As I write about Heroku every week, I’ve come to build up a substantial following on dev.to, Twitter, and Reddit. These communities my work is immersed in are shaped by reciprocity: we learn from one another. Often, people offer helpful insights in the comments and raise points I hadn’t thought of previously or in the same way. Recently, I have learned three main things:
- My view of the development ‘scene’ is incredibly U.S. centered. I wrote how everyone uses a MacBook, while developers in other countries (and that’s most developers) have rarely seen them in use.
- People on r/programming can be jerks!
- There are a lot of misconceptions around Heroku!
I know I already wrote a whole article tackling common misconceptions about Heroku, but 6 months later it’s time to revisit the topic once more, and this time one that comes up the _most _often.
“If you deploy your app on Heroku you’re stuck with Heroku forever”
The concern here, even if it doesn’t mention the term, is the dreaded “vendor lock-in.” While I will argue that lock-in isn’t a concern with Heroku, I’ll allow that lock-in is a scary thing! Since the days of room-sized mainframes, there have been companies who found themselves inextricably linked to the computing services of a single vendor. If businesses in the 1960’s chose IBM, they commonly found their bills increasing every year. If they chose someone other than IBM, their vendor often folded suddenly, leaving no plan to service their vast computers, and a remaining stack of programs that couldn’t run on anyone else’s machines.
Vendor lock-in is very scary, and that is exactly why you should use Heroku.
Applications on Heroku are more portable than apps you run anywhere else, even your own server
Not only does Heroku _not _use any ‘secret sauce’ —no proprietary SDK’s, no obscure storage systems with no ability to export— but Heroku also forces you to create an app that’s ready to go anywhere.
A common presumption by developers is that the most portable format is self-hosted apps. Even if you’re using a hosting service for your machine, you can easily move to another host, right? Here, the concern arises when we delve into the poor design of most operational structures.
Let’s talk about 12-factor apps
The 12-factor app is a design for applications that scale easily and are easy to move. The design document was authored within Heroku and has seen broad uptake in the rest of the industry. Looking through the factors you can also see how things can go wrong.
A significant cause of friction when trying to move apps is de-facto dependencies or config:
- “Oh yeah you have to copy over the New Relic config.yml”
- “One of the processes requires imagemagick so install it after you re-image”

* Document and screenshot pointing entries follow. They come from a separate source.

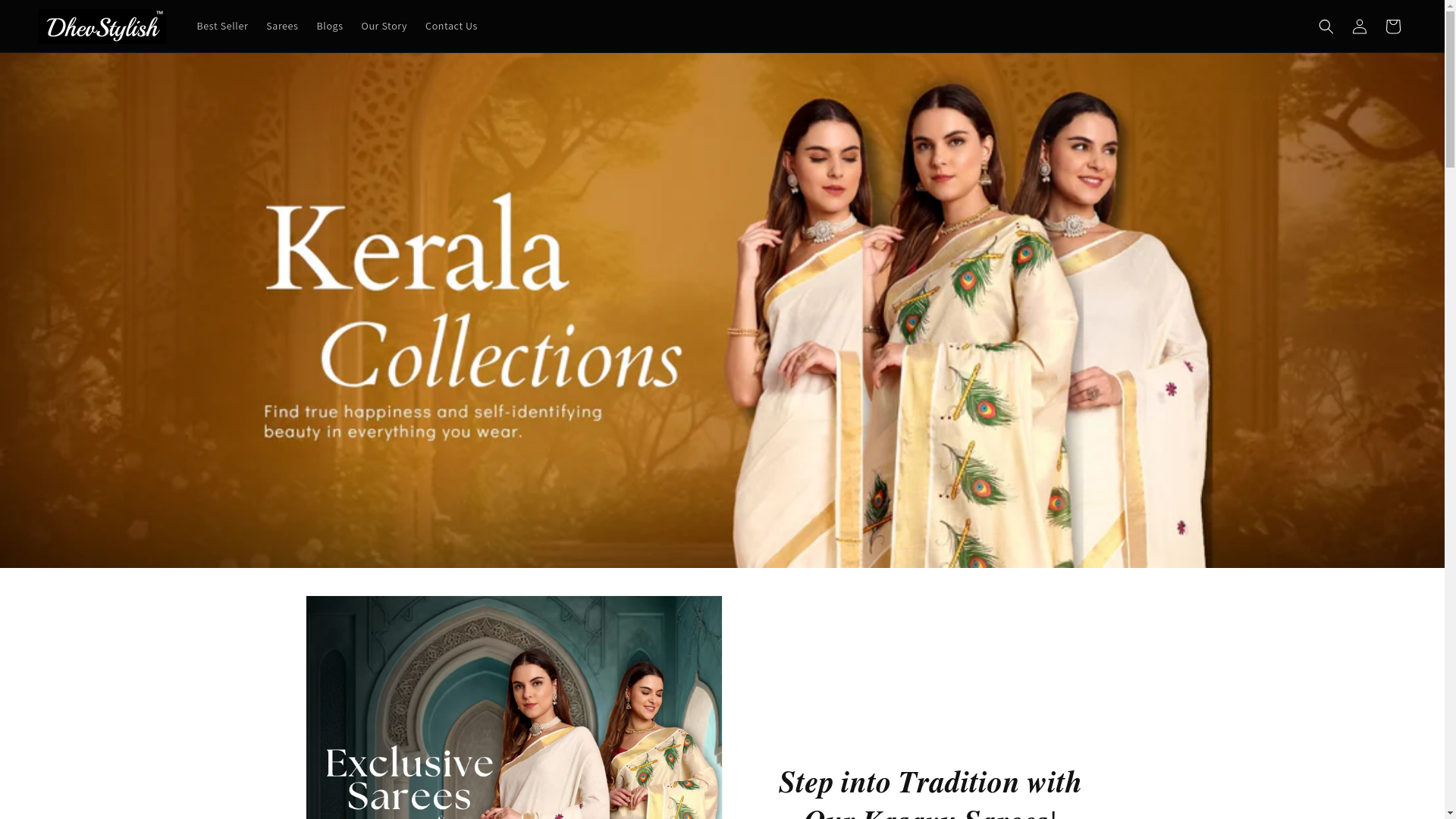The height and width of the screenshot is (819, 1456).
Task: Select Contact Us in navigation
Action: pyautogui.click(x=451, y=26)
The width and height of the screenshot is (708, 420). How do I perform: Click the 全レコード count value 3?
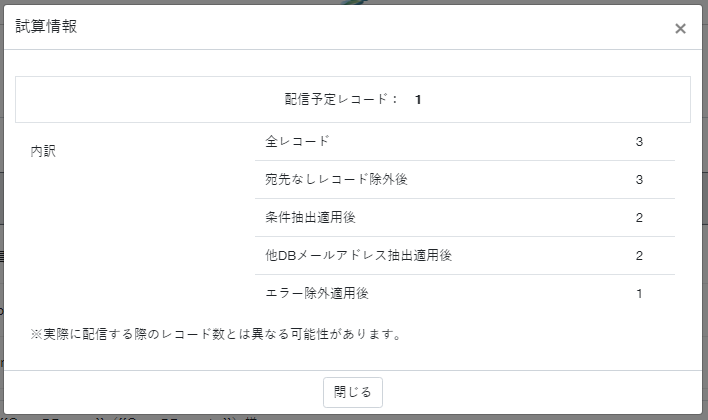point(639,141)
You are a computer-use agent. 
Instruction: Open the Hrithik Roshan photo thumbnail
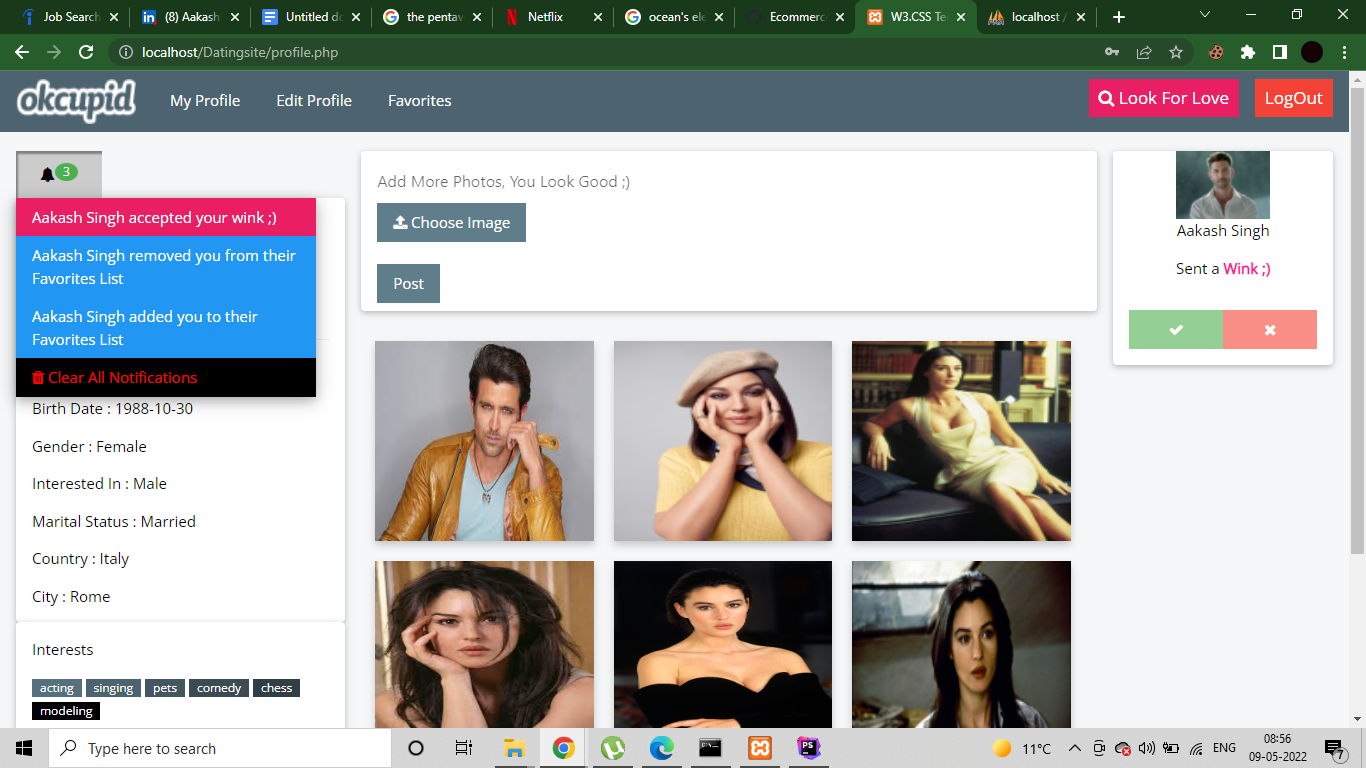(484, 441)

- “We set up a server with an older version of [X dependency] because if you download the latest version there are compatibility issues”
These issues are all examples where poor design puts pressure on the humans in operations to remember special settings, implement workarounds, and generally do manually what our tools should do automatically.
What if good design was implicit?
While I feel that all the 12 factors are a great design goal, thinking about Heroku in relation to these goals brings a pleasant surprise: you meet many of these requirements automatically when you use Heroku.
Explicitly state your dependencies? Because Heroku Dynos require a list of dependencies (e.g. a package.json for your Node app) and don’t allow you to sneak into the machine and install components de facto, there’s no way to have a working Heroku app that doesn’t have explicitly stated dependencies.
The same goes for the requirement that all your code be version-controlled. Heroku updates happen via version control implicitly.
A lot of Heroku’s magic comes from good design
Why is it so easy to scale your services with Heroku? The enforced 12-factor thinking really helps. Without any fiddly requirements for human tweaking, it’s less painful to spin up a large number of dynos to take additional requests.
Heroku is a great platform, one with a multitude of neat tools not available in a self-hosted platform, and if you ever need to leave, your app is already set to travel—it’s all ready to travel, it just needs you to customize one procfile to adapt to its new home.